Bilateral adrenalectomy was carried out on eighteen patients with the following neoplasms: prostate, seven cases; breast, seven; miscellaneous cancers, four. All the patients had far advanced neoplasms with extensive metastases.
The gonads of all the patients with mammary or prostatic cancers had been excised prior to adrenalectomy except in one woman who was in the postmenopausal state. All the prostatic cases had had a clinical remission induced by orchiectomy with a subsequent relapse; all had been treated in addition with estrogenic substances, mostly di-ethylstilbestrol, for long periods. These patients have been observed for 4-9 months after adrenalectomy. The miscellaneous cancers were squamous carcinoma of the urethra, melanosarcoma, chorionic epithelioma, and an undifferentiated carcinoma, presumably of pulmonary origin. These patients were studied over periods of 1-3 months after adrenal excision.
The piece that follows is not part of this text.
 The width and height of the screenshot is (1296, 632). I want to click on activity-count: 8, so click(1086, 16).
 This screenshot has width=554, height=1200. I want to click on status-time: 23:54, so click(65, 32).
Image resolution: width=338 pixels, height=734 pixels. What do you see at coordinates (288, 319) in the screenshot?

We have published (17) the-medical and surgical methods involved in one-stage bilateral adrenalectomy in man and maintenance of these patients by medicines. These technics were followed precisely in this series. No substances with hormonal activity were administered except cortisone acetate and desoxycorticosterone acetate (DOCA).
The total protein content of the least thermo-coagulable percentage of serum (16, 18) was determined twice each week. Acid and alkaline phosphatases were measured by the method of King and Armstrong (24); glucose tolerance and insulin tolerance (9) and the water diuresis test (26) were determined pre- and post-operatively in all cases.
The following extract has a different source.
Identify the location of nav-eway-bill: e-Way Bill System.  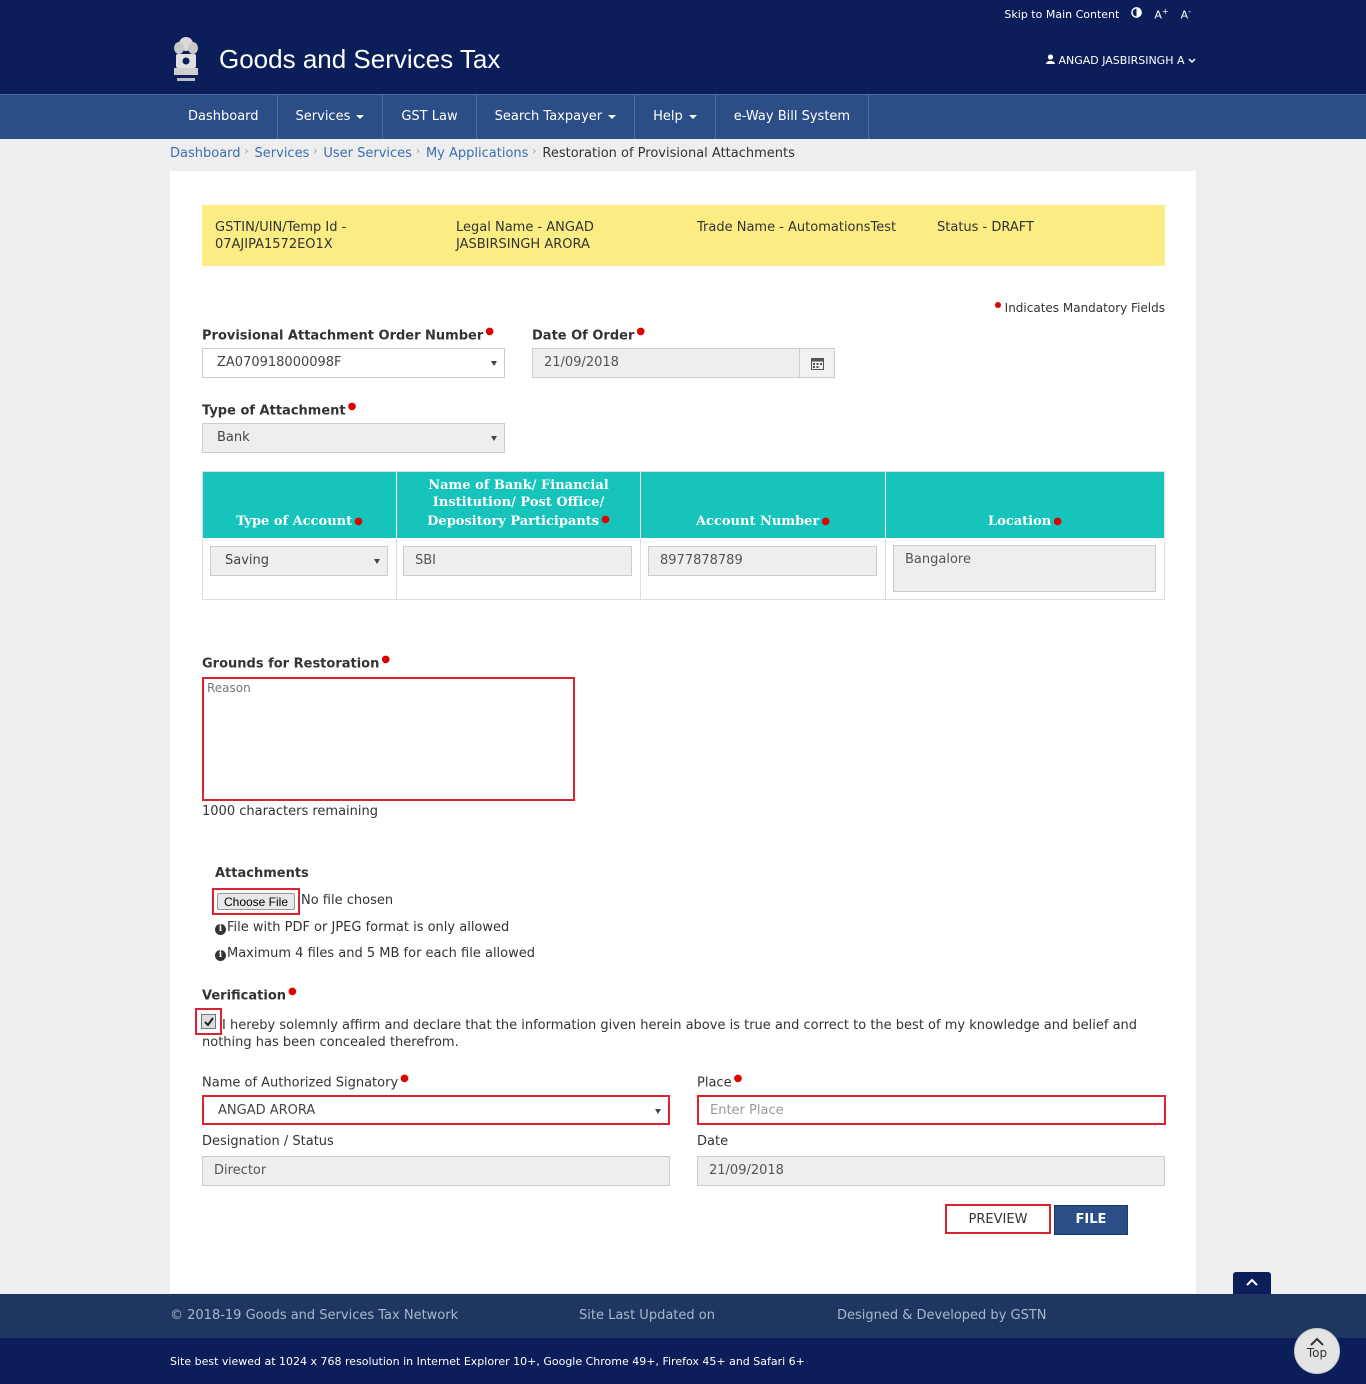
(793, 117).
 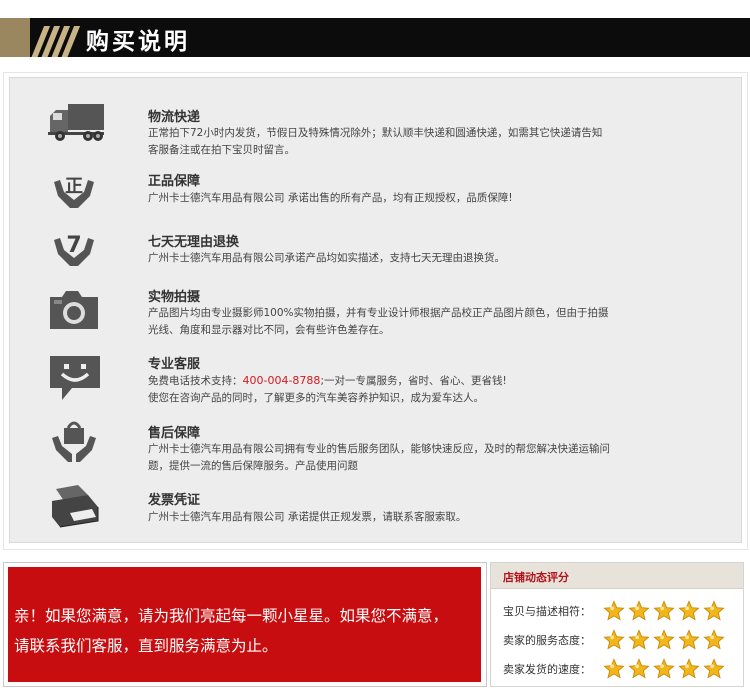 What do you see at coordinates (174, 298) in the screenshot?
I see `item-title: 实物拍摄` at bounding box center [174, 298].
Metabolic and clinical status of the adrenal-less man.-There were two post-operative deaths in this series of eighteen adrenalectomized patients with cancer. However, bilateral adrenalectomy has now been carried out by us for one or another reason in 29 consecutive cases without operative fatality.
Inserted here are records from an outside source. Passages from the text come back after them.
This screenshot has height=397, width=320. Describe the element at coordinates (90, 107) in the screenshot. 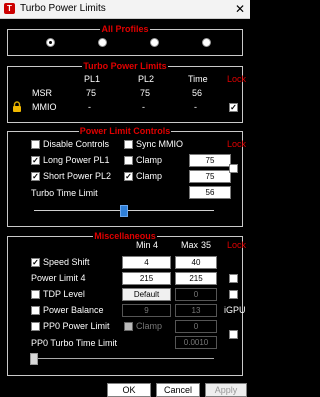

I see `mmio-pl1-value: -` at that location.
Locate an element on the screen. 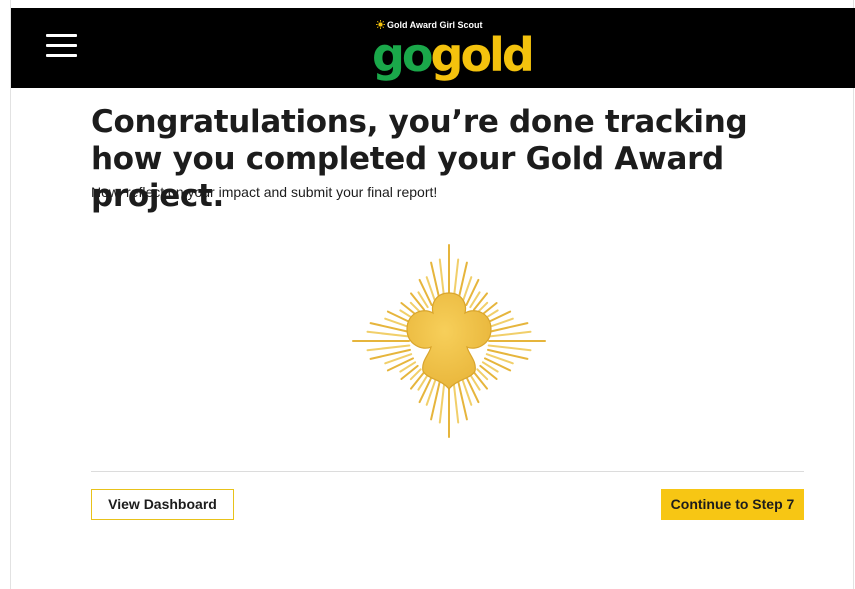  trefoil-shape is located at coordinates (449, 341).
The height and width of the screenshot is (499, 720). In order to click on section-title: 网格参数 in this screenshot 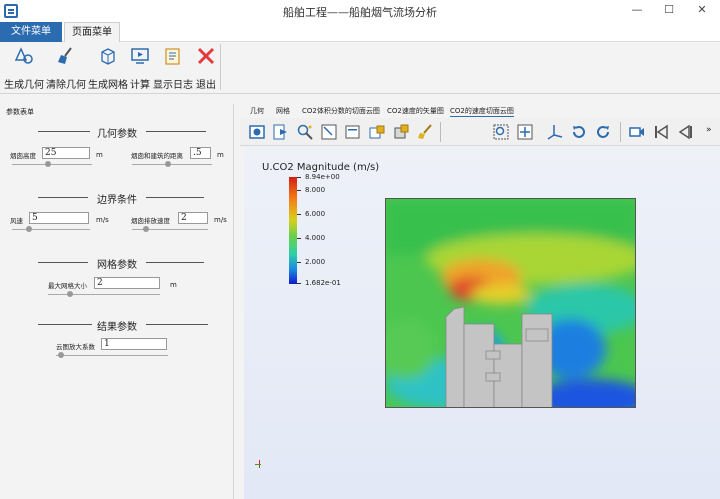, I will do `click(117, 266)`.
Following the rather large replacement doses of cortisone acetate and DOCA required to insure the prevention of adrenal insufficiency during and after adrenalectomy, the patient within a week was placed on a hormonal substitution program which in most cases proved to be the future maintenance regimen. Criteria for adequate substitution were the prevention of any sign or symptom of adrenal insufficiency. The maintenance of electrolyte and carbohydrate balance and of adequate blood pressure without orthostatic hypotension were the best indicators.